TWO SIDES OF A PRISON WALL
by Alan Cohen
A young Japanese man named Shui was
riding on a crowded train when a belligerent drunk made his way through
the train car and began to rough up passengers. Shui had studied martial
arts for many years, yet never before had he been forced into a public
confrontation. Shui felt his blood begin to boil, and realized the
ruffian needed to be stopped before he hurt someone badly.
Shui stood up, blocked the fellow’s
path, and the two exchanged angry words. As the men were about to square
off, Shui felt a hand on his arm. He looked down and saw a frail old
man. "Let me handle this," the elder insisted.
Shui watched in amazement as the old man
invited the heavy to have a seat next to him. Strangely, he acquiesced.
The elder began to engage the fellow, asking him questions about his
life and looking him in the eye with kindness and compassion. After a
while the thug confessed that his wife had just died and he was in great
pain; he had gone out and gotten drunk to numb his agony. The old man
placed a comforting hand on the fellow’s shoulder, and he began to
weep. Before Shui’s eyes the intruder was transformed from a villain
into an innocent child.
When the train arrived at the next
station, the tough guy thanked the old man and exited the car. Shui,
stunned, sat down next to the old man and asked him, "Why did you
stop me?"
"You were about to meet that man’s
violence with your own," answered the old man. "In true
martial arts, if you hurt your opponent in any way, you cannot call your
act a victory."
We have all encountered people whom we
feel we must protect ourselves from. Yet there is a way to keep
ourselves safe without hurting others. It is the strongest way to
protect our peace. Although we have been taught that we must wield pain
as a weapon to keep others at a distance, it is not so. We gain all
together or not at all. To wish ill upon anyone is to hurt ourself.

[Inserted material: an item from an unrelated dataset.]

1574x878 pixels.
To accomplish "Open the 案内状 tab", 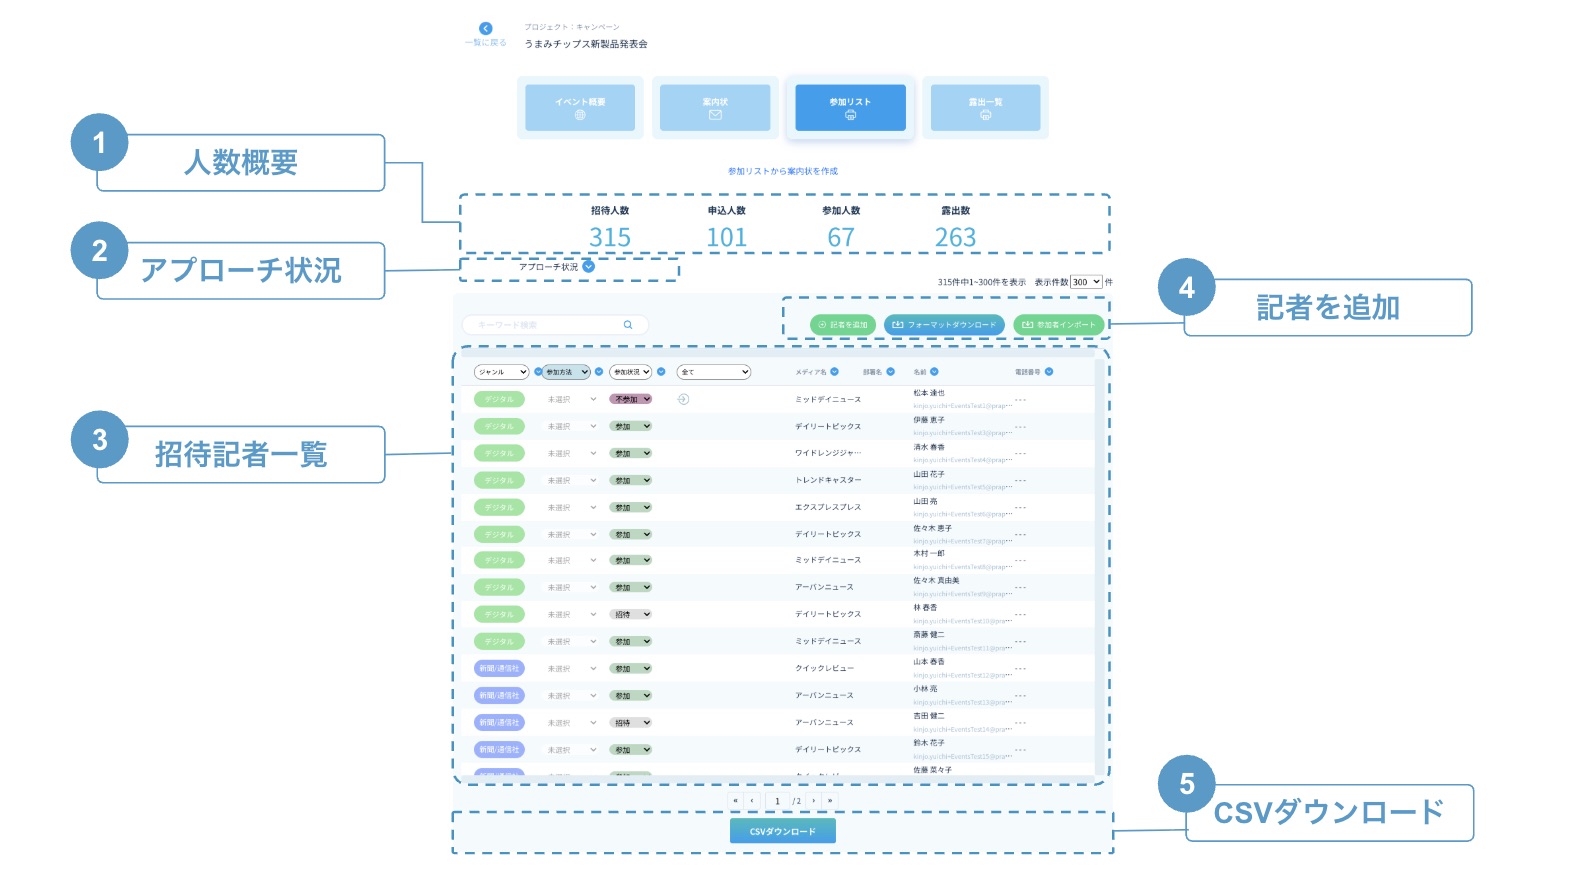I will (x=715, y=107).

I used to visit a prisoner named Ron.
Years earlier, in college, Ron had a girlfriend named Jen. One night the
couple had an argument, and in a fit of rage, Ron beat her up.
Tragically, she died. Ron was convicted of man-slaughter and sentenced
to many years in prison.
I met Ron when he was up for parole after
nine years of incarceration. In contrast to his violent act, I found him
to be a gentle soul. He was contrite about his crime and he had used his
time in prison to advance his spiritual growth. Ron studied A Course in
Miracles, he was active in the prison church, he was liked by the other
prisoners and staff, and he had worked his way up to a responsible
position managing the prison laundry. When I visited Ron, I sensed no
cruelty in him and he certainly did not seem like a dangerous criminal
to me.
Ron told me that he had been denied
parole repeatedly because Jen’s parents had mounted a citywide
campaign to keep him in jail. Each year when Ron was eligible to be
released, Jen’s parents took out newspaper ads, exerted their
political influence, and orchestrated a concerted community effort to
"keep this killer off the streets." Yet, looking at this man,
I did not see a killer at all. I saw a basically good man who had made a
heartbreaking mistake.
"So how are you dealing with Jen’s
parents?" I asked Ron.
"I send them love and prayer,"
he answered. "I understand that they are very angry and they must
be in great pain. If I could go back and undo my act, I surely would.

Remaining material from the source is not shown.